Si se quieren, que se casen

Si se quieren, que se casen
Si se quieren, que se casen

Lo recuerdo cada vez que alguien se rasga las vestiduras porque un cura de pueblo en Huelva, un obispo de Solsona o un arzobispo de París decide dejar de ser clérigo para hacer caso a su corazón

“¿A ti qué te parece que los curas se casen?”, pregunta una parroquiana al enterarse del enésimo chisme sobre el último clérigo en colgar la sotana. “Si se quieren…”, contesta la otra yendo un paso más allá e incluyendo a los sacerdotes gays en el mismo sacramento del amor.

El chiste -que no lo es tanto- se lo escuché a uno de tantos curas buenos que ha decidido vivir en comunidad profesando los consejos evangélicos de pobreza, castidad y obediencia. Este fraile, ordenado sacerdote, tenía tan claro que lo de casarse no ponía ni quitaba nada al sacramento del orden que bromeaba e incluía a los sacerdotes homosexuales en el chascarrillo sobre el tema de los curas casados. Se me quedó grabado y lo recuerdo cada vez que alguien se rasga las vestiduras porque un cura de pueblo en Huelva, un obispo de Solsona o un arzobispo de París decide dejar de ser clérigo para hacer caso a su corazón.

Y sí, lo importante es que se quieran. Porque el cristianismo es la religión del amor, aunque algunos (y algunas) se empeñen en vivir en un estado permanente de amargura y dolor pendientes del cumplimiento (cumplo y miento) de la ley. Una ley de hombres, que nada tiene que ver con el mandato nuevo que nos dejó Jesús, ese que esperamos en Adviento y que en Navidad volverá a hacerse niño en una cuadra -o en un local abandonado de Barcelona-: “Amaos unos a otros como yo os he amado” y “ama al prójimo como a ti mismo”. Tan directo y sencillo es el mensaje de los cristianos como complicadas y alambicadas las explicaciones, hermenéuticas e interpretaciones que se escuchan y se leen por ahí. Algunas provenientes de eminentísimos y teologuísimos y doctorísimos expertos en las cosas de Dios. Y mira, no.

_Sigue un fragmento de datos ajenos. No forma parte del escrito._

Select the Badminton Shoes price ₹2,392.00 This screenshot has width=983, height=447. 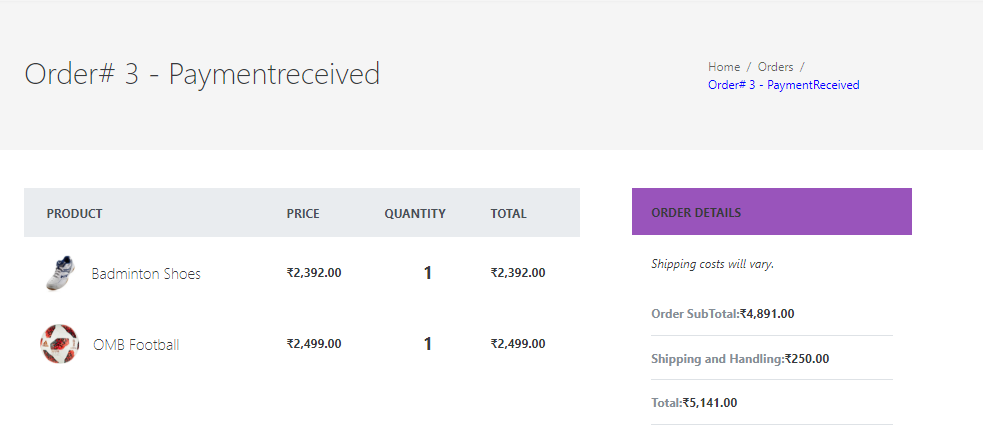pyautogui.click(x=314, y=273)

“El problema de los curas casados es que luego no sabremos qué hacer con los curas divorciados”, repetía en todas las sobremesas de coñac y pacharán otro clérigo -este con cargo en el tinglado católico-. El chiste dejaba clara su postura contra el matrimonio de los sacerdotes. Ni qué decir sobre el de los curas entre sí, como proponía el mosén que encabeza esta reflexión. 

Pero es que yo tampoco veo problema en que se divorcien. Porque el sacramento del orden te acerca más a Dios pero no te blinda contra el error, contra la caída, contra las vueltas de la vida, el mal y el dolor. Porque el hecho de que te impongan las manos no va a borrarte el corazón humano. Vamos, que si los curas se divorciasen habría que acompañarles y aceptarles y quererles porque bastante es ya tener que reconocer un fracaso como para que te rematen con el rechazo de tu propia comunidad de fe. 

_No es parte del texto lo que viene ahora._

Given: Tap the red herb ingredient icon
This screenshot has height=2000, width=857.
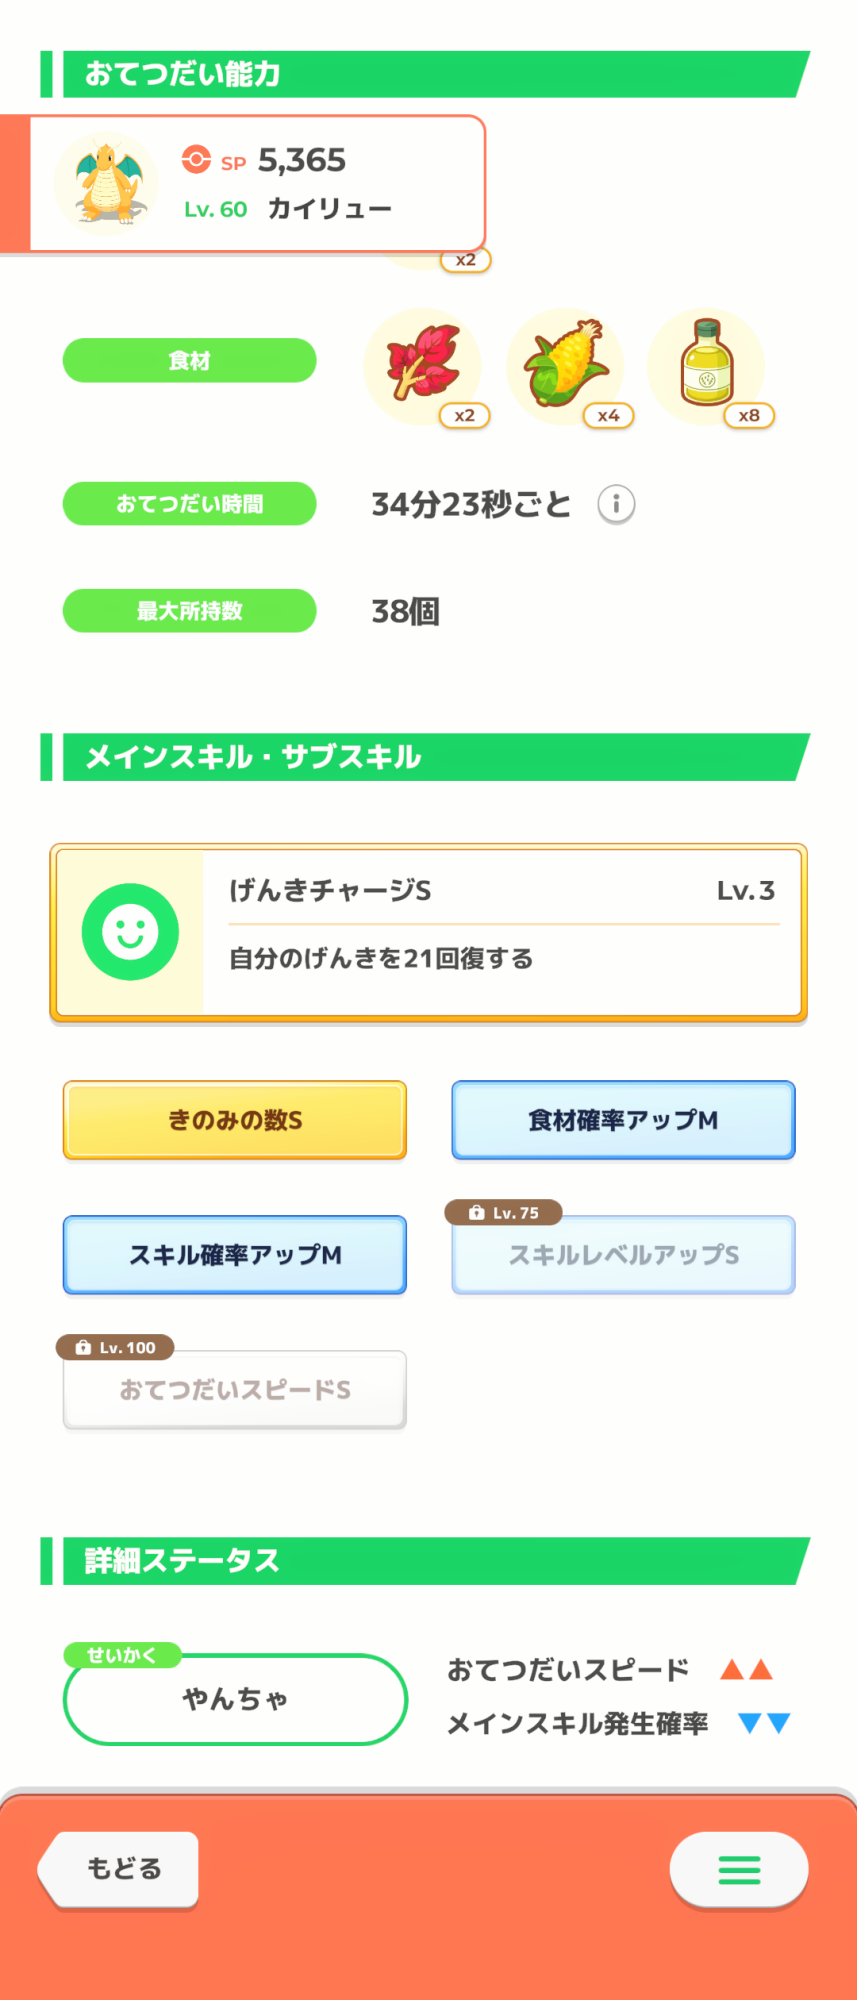Looking at the screenshot, I should (x=423, y=366).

Mi profesor de Cristología, el maestro dominico Jesús Espeja, insistía en la coherencia total del Jesús hombre que hacía todo lo que decía. Nos explicaba con sabiduría que la humanidad absoluta de Jesús era la prueba más clara de su divinidad. Sin caer en el arrianismo y sin descartar otras vías. “Sed perfectos como vuestro padre celestial es perfecto”, esa es la medida. Y el matrimonio -tan sacramento como el orden sacerdotal- también nos acerca a esa perfección de Dios, a estar más cerca suya. Pues mucho más los curas que se casan, que duplican la gracia sacramental con la imposición de manos del obispo y con el sí quiero del otro concelebrante. ¡Vivan los novios!